■ What you have to do:
Copy the listing word for word, from the line containing "Identify the location of column-header-name-sub1: (Please" through the end of the listing, including both ends. Omit the pictures.

---- Data excerpts

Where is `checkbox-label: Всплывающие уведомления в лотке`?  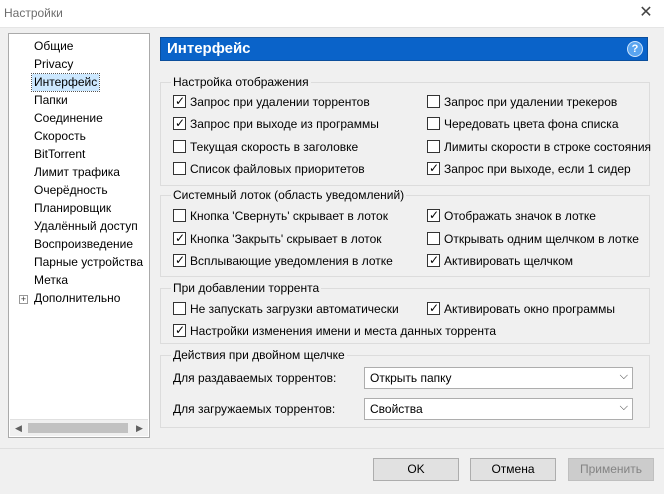
checkbox-label: Всплывающие уведомления в лотке is located at coordinates (292, 261).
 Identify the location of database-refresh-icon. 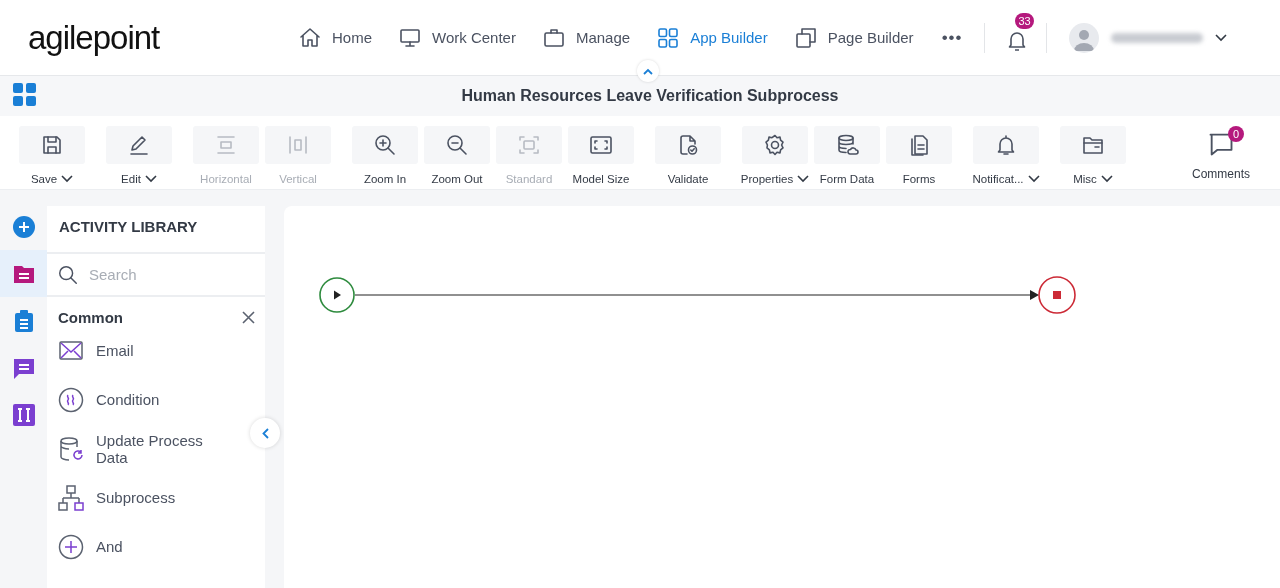
(71, 448).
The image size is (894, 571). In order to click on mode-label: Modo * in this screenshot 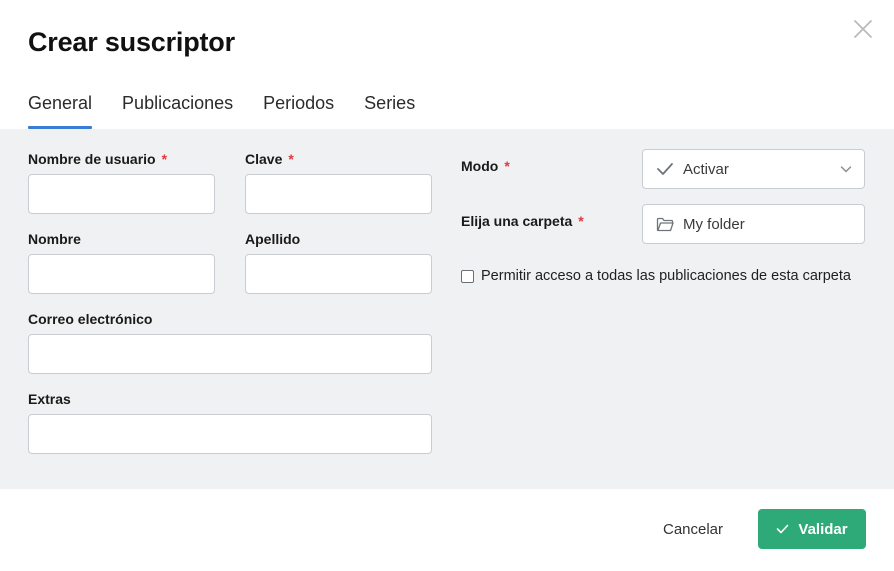, I will do `click(486, 166)`.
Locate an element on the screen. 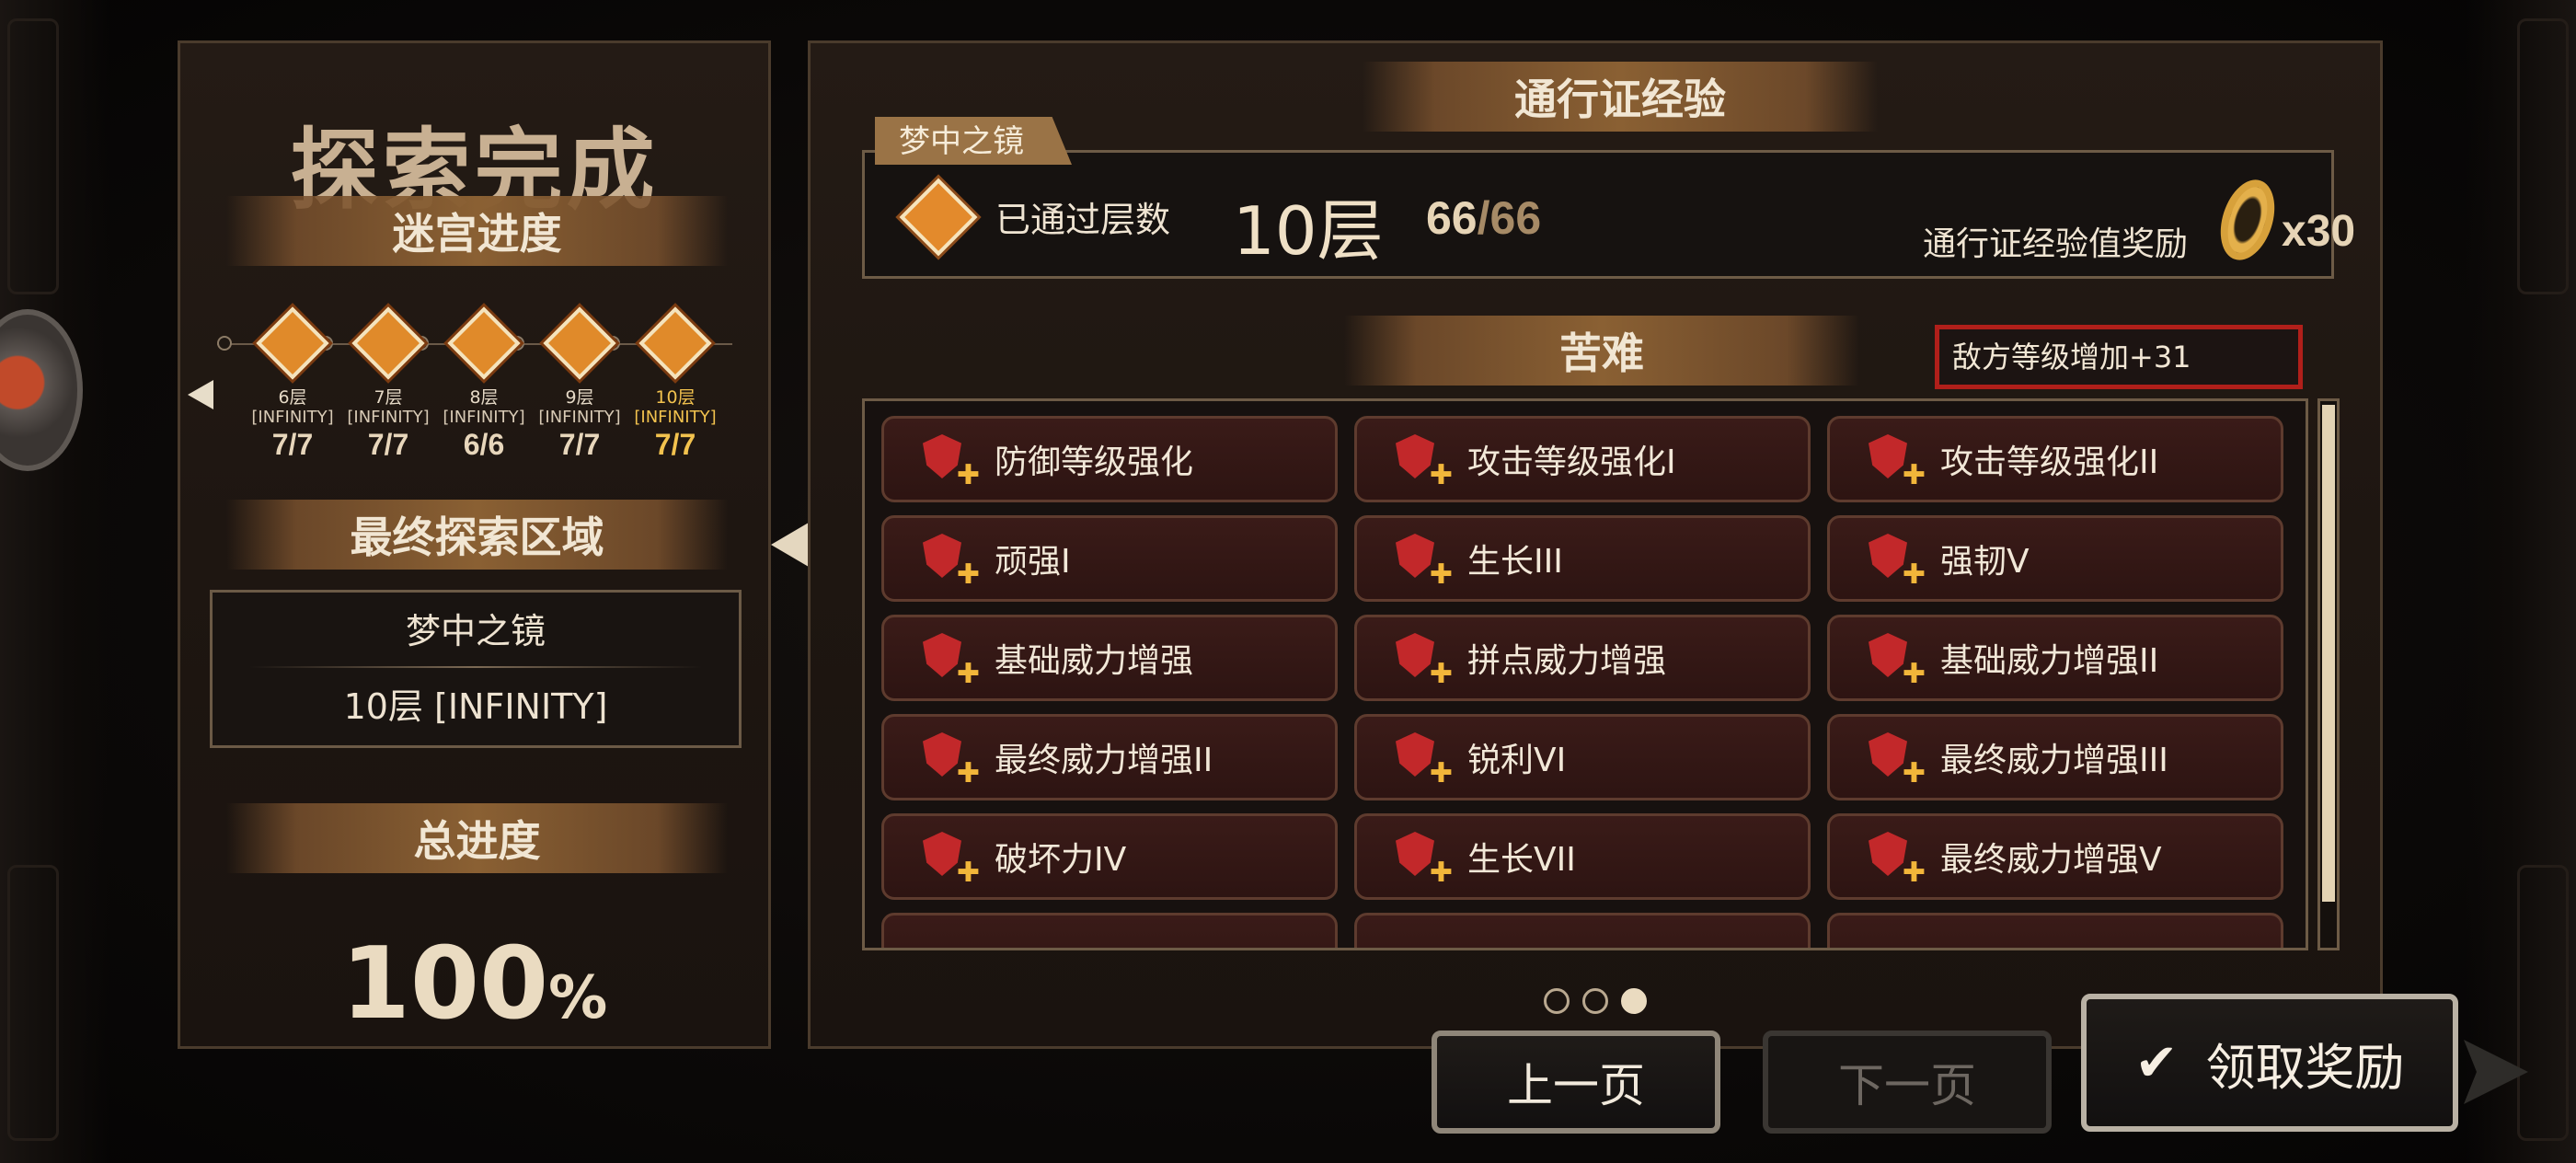  total-progress-banner: 总进度 is located at coordinates (477, 838).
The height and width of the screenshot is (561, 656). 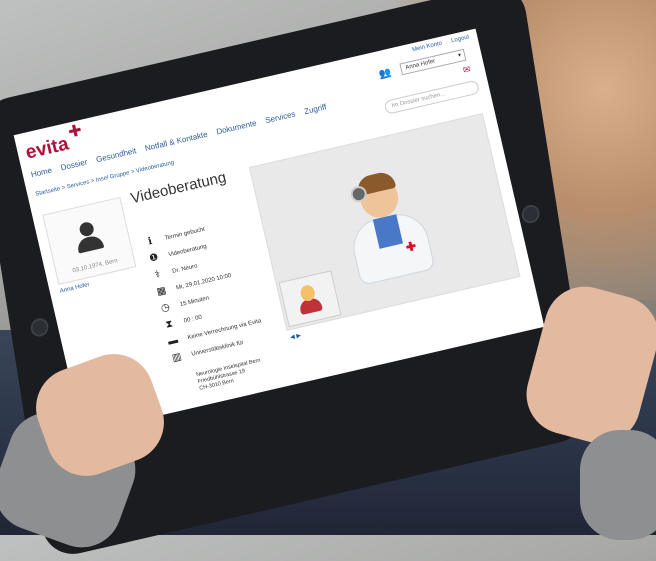 What do you see at coordinates (194, 302) in the screenshot?
I see `detail-text: 15 Minuten` at bounding box center [194, 302].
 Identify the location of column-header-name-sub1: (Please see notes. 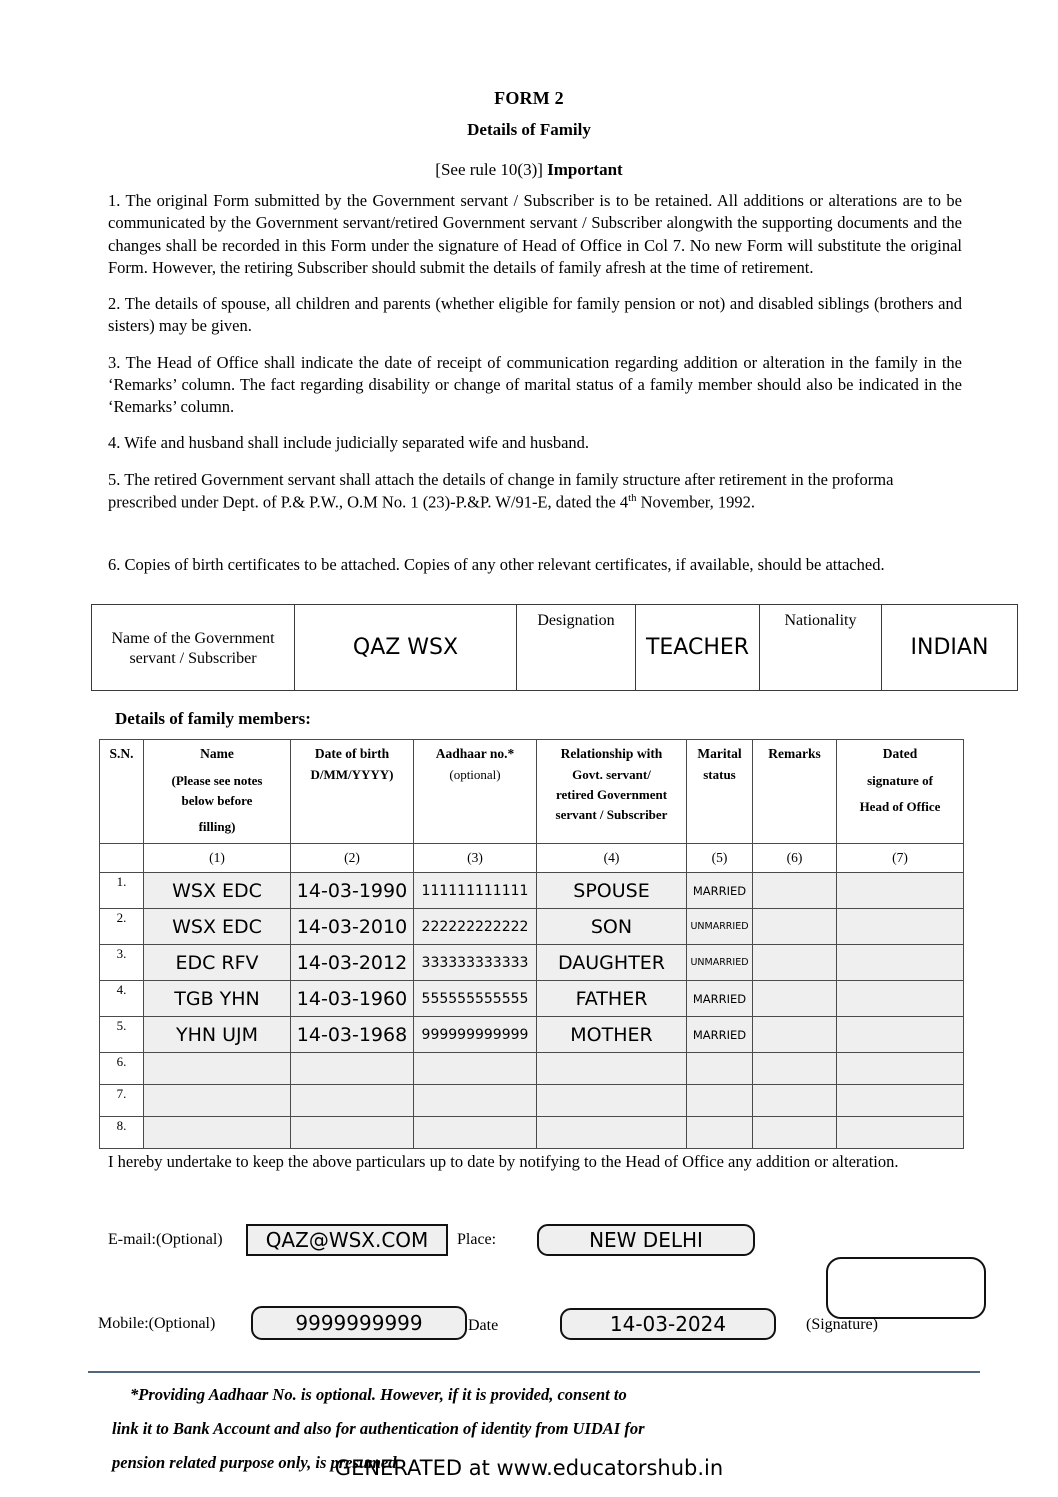
(217, 780).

--------

■ Solution to the exercise:
 Identify the location of column-header-name-sub1: (Please see notes. 
(217, 780).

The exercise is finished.